Task goal: Among the lines of the data, copy those that hold "beside".

Segment Start: Records

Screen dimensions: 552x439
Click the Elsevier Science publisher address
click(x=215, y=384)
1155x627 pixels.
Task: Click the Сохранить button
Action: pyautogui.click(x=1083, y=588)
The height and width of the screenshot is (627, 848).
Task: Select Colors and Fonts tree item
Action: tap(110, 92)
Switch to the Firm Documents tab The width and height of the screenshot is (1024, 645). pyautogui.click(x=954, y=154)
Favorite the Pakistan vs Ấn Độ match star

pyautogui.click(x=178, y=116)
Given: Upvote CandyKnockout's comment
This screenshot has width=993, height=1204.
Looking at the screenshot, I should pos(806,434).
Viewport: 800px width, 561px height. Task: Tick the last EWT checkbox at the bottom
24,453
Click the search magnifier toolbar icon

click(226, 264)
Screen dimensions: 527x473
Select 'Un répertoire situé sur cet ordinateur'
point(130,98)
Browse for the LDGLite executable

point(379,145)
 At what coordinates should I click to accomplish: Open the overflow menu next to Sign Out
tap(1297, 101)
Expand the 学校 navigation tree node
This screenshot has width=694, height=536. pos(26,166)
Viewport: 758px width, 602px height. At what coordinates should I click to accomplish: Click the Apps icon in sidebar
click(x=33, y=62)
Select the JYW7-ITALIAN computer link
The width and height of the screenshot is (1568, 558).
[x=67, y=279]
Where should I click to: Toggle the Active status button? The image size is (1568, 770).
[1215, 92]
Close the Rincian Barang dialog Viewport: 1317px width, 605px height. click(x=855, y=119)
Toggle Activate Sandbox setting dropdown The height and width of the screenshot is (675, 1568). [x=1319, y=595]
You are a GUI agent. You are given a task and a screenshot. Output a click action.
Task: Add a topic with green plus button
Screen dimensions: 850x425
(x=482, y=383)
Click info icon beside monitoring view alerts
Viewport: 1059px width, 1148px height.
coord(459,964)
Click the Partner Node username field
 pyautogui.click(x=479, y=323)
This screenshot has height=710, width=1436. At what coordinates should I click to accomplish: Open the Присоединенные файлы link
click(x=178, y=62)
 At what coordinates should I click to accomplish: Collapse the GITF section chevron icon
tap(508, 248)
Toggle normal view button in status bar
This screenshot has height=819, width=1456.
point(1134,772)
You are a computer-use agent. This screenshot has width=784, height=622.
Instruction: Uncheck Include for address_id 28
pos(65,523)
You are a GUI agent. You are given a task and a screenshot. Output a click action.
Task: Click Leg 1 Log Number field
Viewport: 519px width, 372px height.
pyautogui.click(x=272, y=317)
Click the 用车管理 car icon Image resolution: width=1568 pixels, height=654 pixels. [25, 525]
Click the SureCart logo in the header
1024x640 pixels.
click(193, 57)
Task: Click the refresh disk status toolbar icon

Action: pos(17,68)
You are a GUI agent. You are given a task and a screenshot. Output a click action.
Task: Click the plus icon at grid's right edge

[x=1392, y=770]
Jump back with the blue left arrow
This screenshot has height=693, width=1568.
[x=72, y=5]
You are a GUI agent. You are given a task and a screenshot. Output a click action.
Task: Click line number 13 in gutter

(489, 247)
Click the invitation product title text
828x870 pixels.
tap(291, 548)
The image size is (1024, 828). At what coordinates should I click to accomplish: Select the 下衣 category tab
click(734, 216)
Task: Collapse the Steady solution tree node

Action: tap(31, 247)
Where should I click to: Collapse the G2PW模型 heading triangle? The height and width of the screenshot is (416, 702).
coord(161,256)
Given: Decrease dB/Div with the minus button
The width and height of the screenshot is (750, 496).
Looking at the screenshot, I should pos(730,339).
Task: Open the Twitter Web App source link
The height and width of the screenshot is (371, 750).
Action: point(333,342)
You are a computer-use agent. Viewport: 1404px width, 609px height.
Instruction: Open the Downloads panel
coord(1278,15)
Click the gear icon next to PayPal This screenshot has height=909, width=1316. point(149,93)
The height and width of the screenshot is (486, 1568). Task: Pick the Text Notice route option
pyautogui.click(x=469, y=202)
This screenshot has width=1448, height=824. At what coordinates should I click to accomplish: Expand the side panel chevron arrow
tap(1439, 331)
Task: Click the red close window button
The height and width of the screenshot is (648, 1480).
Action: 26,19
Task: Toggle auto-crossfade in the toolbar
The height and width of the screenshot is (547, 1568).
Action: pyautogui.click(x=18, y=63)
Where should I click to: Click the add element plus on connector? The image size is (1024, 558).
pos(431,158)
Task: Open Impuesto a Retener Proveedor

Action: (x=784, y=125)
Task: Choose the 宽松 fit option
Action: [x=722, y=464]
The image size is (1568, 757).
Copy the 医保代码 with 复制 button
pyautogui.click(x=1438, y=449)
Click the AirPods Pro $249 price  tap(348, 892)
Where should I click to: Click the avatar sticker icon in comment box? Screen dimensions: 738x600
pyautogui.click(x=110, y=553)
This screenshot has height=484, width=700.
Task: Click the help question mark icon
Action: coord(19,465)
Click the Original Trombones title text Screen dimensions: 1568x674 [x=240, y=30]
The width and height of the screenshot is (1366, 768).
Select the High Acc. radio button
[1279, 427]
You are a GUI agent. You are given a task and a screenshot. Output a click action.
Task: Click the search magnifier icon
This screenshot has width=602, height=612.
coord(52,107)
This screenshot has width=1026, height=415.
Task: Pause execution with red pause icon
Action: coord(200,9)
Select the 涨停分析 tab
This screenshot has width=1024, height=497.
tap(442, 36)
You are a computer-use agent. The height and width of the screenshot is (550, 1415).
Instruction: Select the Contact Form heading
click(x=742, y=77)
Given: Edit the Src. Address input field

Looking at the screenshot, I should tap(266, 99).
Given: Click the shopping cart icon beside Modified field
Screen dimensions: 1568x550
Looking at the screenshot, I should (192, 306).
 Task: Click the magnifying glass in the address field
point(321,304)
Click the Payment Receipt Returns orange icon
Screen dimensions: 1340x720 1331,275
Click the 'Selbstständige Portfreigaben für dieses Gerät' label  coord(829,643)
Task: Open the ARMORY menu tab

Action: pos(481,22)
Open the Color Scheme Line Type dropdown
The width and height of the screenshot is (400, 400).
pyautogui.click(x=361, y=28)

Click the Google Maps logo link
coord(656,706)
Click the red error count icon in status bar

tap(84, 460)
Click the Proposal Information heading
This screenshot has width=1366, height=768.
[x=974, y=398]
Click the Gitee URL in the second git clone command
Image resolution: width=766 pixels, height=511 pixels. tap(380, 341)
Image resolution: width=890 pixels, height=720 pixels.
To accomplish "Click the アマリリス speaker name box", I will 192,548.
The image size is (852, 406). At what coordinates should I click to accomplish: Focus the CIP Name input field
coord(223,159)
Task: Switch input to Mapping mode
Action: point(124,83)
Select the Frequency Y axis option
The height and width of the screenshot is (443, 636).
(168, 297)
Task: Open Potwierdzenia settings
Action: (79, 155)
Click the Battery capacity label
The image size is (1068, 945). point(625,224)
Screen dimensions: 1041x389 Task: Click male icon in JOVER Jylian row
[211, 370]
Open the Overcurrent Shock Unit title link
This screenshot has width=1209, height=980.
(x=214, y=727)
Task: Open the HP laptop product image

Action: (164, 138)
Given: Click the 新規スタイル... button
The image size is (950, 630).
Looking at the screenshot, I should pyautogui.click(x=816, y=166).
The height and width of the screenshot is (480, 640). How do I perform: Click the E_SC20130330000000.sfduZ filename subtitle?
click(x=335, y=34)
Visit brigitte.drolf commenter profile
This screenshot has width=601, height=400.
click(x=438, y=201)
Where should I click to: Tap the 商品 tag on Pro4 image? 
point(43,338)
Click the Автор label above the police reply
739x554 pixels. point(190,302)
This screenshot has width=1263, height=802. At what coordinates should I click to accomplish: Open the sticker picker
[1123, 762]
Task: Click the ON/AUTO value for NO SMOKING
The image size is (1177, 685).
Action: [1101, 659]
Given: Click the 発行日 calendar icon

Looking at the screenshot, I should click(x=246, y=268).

Segment End: Records

Solution:
Click info icon beside monitoring view alerts
Given: Click the shopping cart icon beside Modified field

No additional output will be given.